-------- Available data

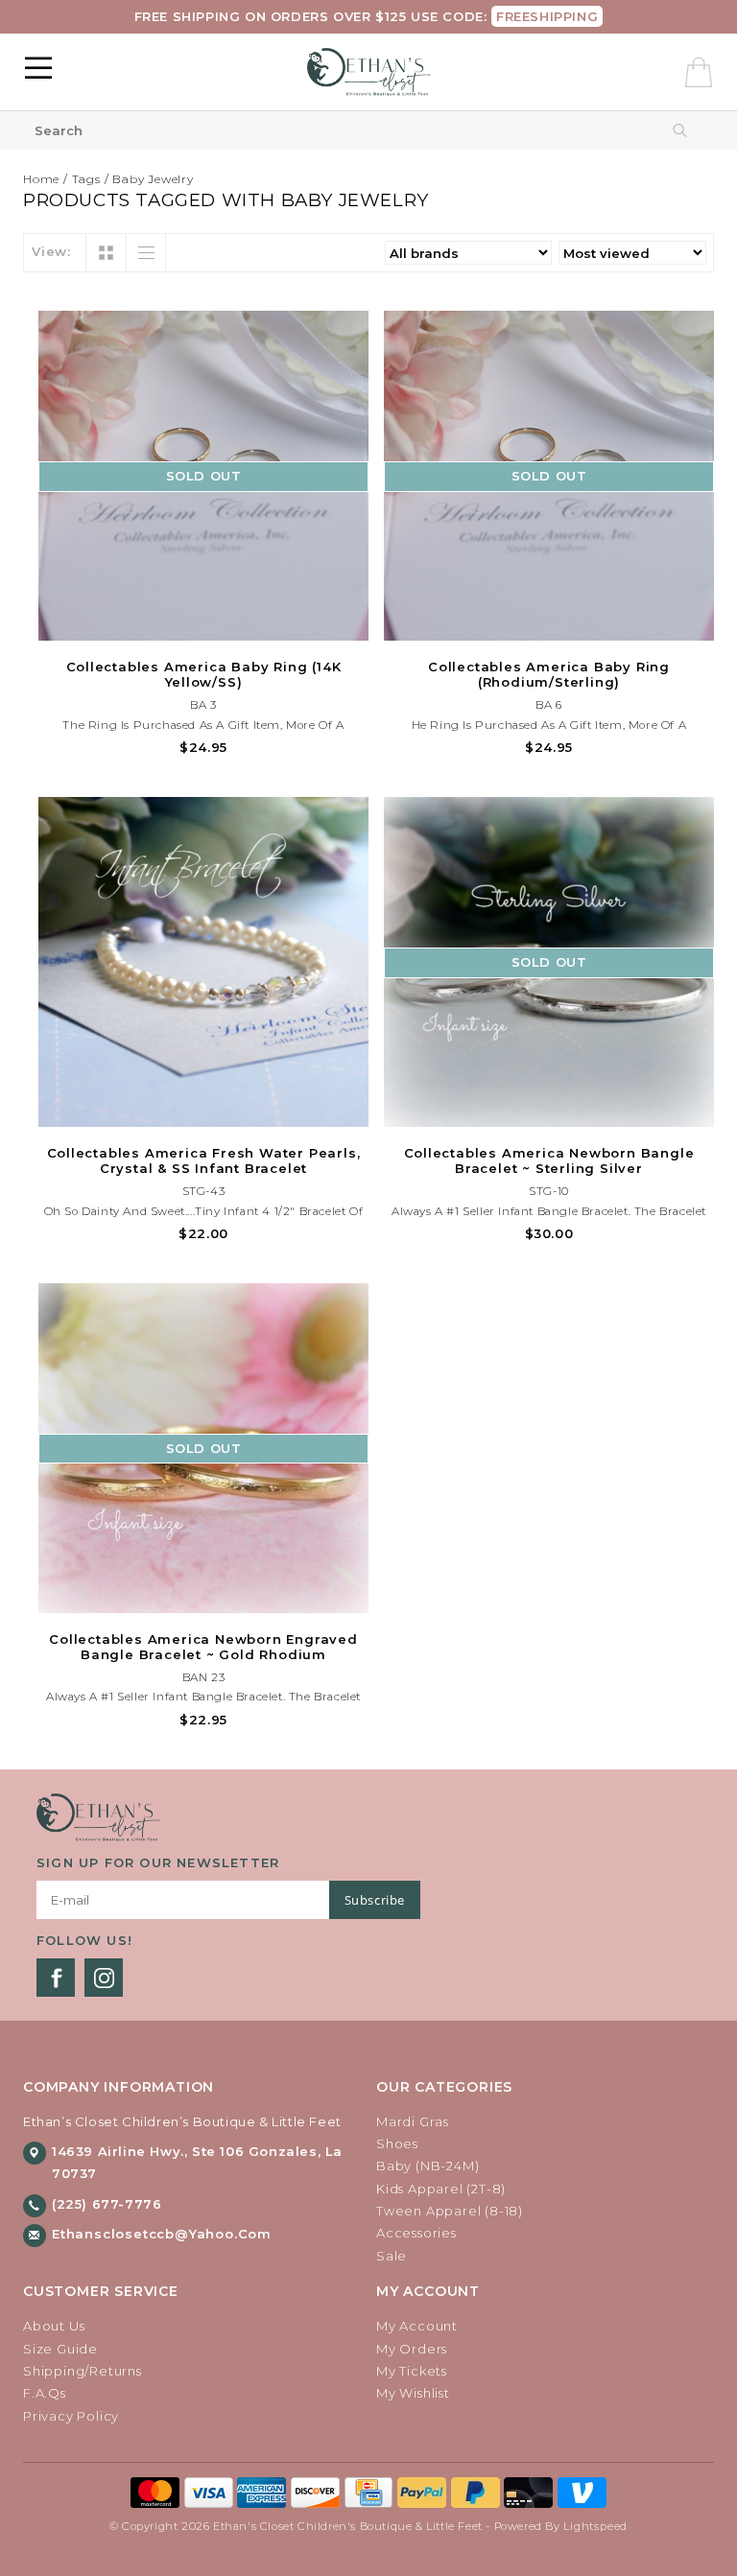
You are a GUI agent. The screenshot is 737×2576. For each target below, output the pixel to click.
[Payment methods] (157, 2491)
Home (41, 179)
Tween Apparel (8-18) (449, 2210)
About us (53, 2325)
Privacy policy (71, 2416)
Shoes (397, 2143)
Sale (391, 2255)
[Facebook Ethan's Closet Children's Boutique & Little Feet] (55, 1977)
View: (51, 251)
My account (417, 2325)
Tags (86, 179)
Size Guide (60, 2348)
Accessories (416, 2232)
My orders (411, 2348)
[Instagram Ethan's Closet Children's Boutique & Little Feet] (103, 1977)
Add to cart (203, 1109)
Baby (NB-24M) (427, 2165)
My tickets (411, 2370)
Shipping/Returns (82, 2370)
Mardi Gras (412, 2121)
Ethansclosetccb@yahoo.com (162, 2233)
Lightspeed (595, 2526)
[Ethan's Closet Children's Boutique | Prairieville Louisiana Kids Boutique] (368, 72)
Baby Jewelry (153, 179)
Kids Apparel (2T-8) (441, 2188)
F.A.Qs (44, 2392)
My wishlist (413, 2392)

----------------
-------- Available data

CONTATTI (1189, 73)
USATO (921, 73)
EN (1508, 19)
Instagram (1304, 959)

----------------

What you should do — Go through the material and copy every line in which the word "Little" occurs.

Expected output —
[Facebook Ethan's Closet Children's Boutique & Little Feet] (55, 1977)
[Instagram Ethan's Closet Children's Boutique & Little Feet] (103, 1977)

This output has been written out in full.